“One by one the planet’s life forms were to be drawn out of the tangled threads of their life surroundings and rewoven into European-based patterns of global unity and order. The (lettered, male, European) eye that held the system could familiarize (‘naturalize’) new sites/sights immediately upon contact, by incorporating them into the language of the system. The differences of distance factored themselves out of the picture: with respect to mimosas, Greece could be the same as Venezuela, West Africa or Japan; the label ‘granitic peaks’ can apply identically to Eastern Europe, the Andes, or the American West” (Pratt, 1992, p. 31).
What Mary Louise Pratt describes, the universalization of space and the eradication of local difference, actualizes in a peculiar way through the travelling of Johannes Staub’s picture book series A instrucção da creança from Switzerland (1875/6) to Portugal (1904/5). While the accompanying texts were translated from German into Portuguese, the images remained identical. Flipping through the pages of the books for the first time, I felt a strange dislocation. Sharp mountains with snowy tops and frozen lakes on which families and children ice-skate is evidently a place located in an alpine region. How did these images make sense in Portugal?

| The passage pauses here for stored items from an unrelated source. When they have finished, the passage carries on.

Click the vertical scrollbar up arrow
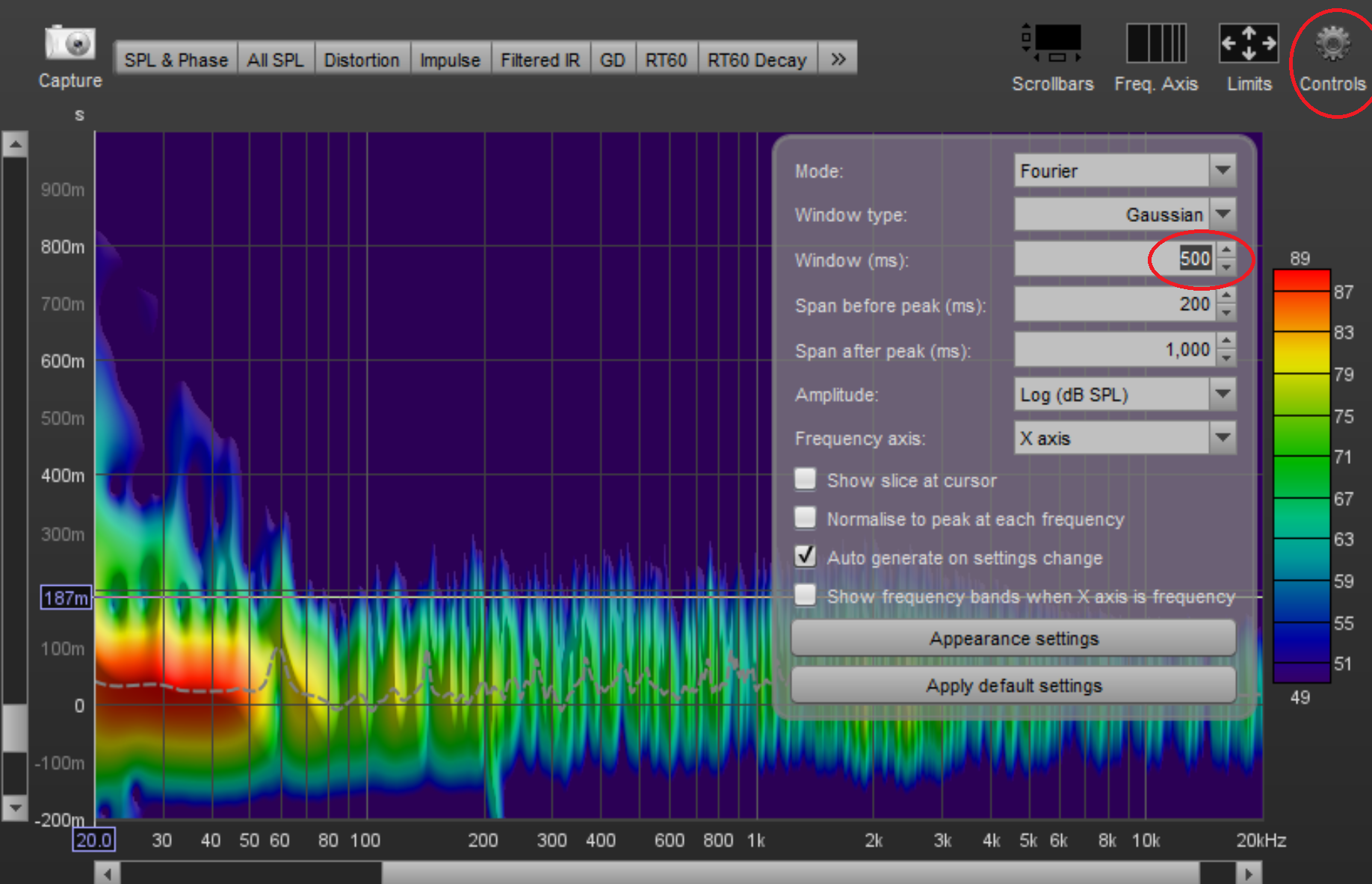 15,144
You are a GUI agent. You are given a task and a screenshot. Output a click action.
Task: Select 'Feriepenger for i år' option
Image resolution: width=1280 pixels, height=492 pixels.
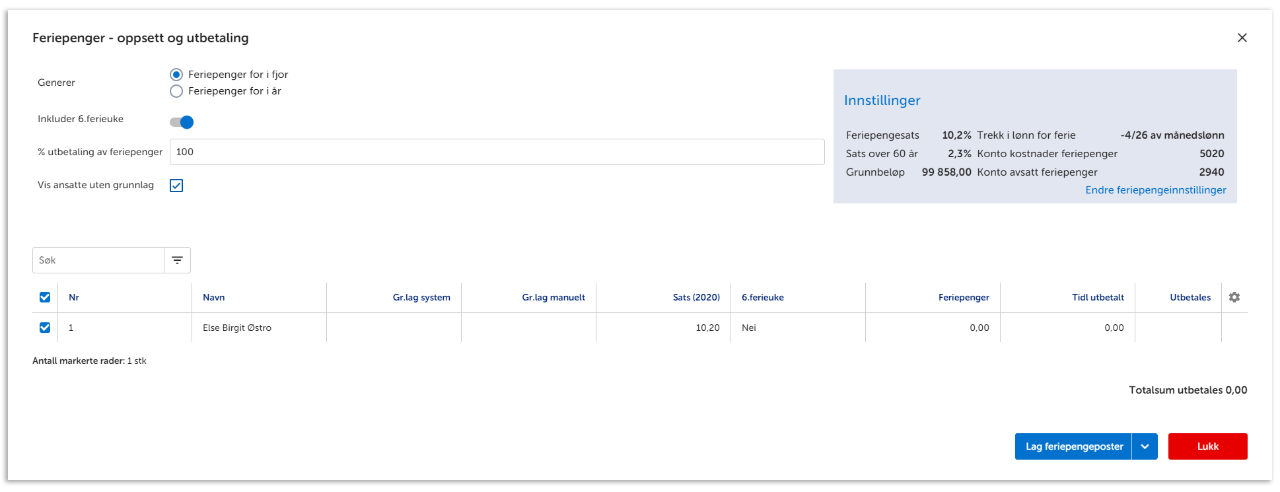[177, 91]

Did the children learn about the more-than-human world of the central European alpine region as ‘the nature’, as singular and universal? Did the teachers and parents (re-)contextualize the images? The dislocation of these (images of) landscapes is a telling commentary about the notion of a universal ‘nature’ in which local specificities did not matter (as much), or at least did not hinder these images from travelling.
Positional note
I am a white, German, able-bodied cis-woman doing a PhD at a university in the South of Europe with the experience of growing up in a working-class milieu. In my work, I commit to the study of visual cultural, critical historiography in education and post-colonial, decolonial and feminist theory. I am particularly invested in images and imaginaries of 'nature' and the ways they are producing a hegemonic relations with the world and its beings.